__INSTRUCTION__.
Copy out the lines from the one containing "The image size" up to and including the one containing "pyautogui.click(x=217, y=160)", reproducing them verbatim.

__AVAILABLE DATA__.
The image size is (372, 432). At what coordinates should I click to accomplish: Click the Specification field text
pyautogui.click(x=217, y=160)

--

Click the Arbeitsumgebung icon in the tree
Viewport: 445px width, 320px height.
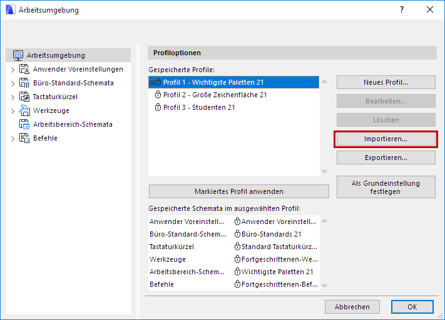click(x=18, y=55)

---

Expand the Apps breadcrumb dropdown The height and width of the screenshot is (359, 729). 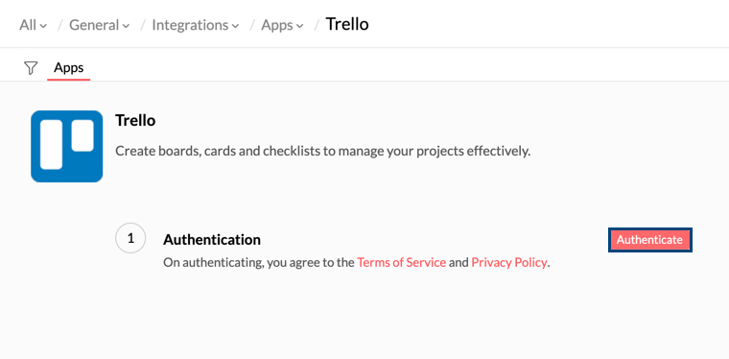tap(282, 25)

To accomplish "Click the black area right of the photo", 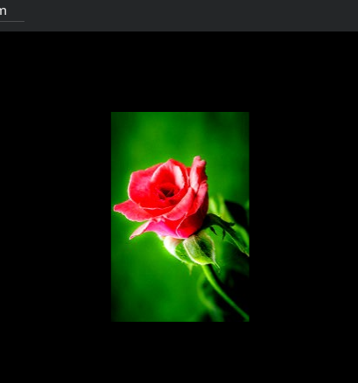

__COMPLETE RESPONSE__.
The image size is (372, 432). At what coordinates should I click to accomplish: Click the Specification field text
pyautogui.click(x=217, y=160)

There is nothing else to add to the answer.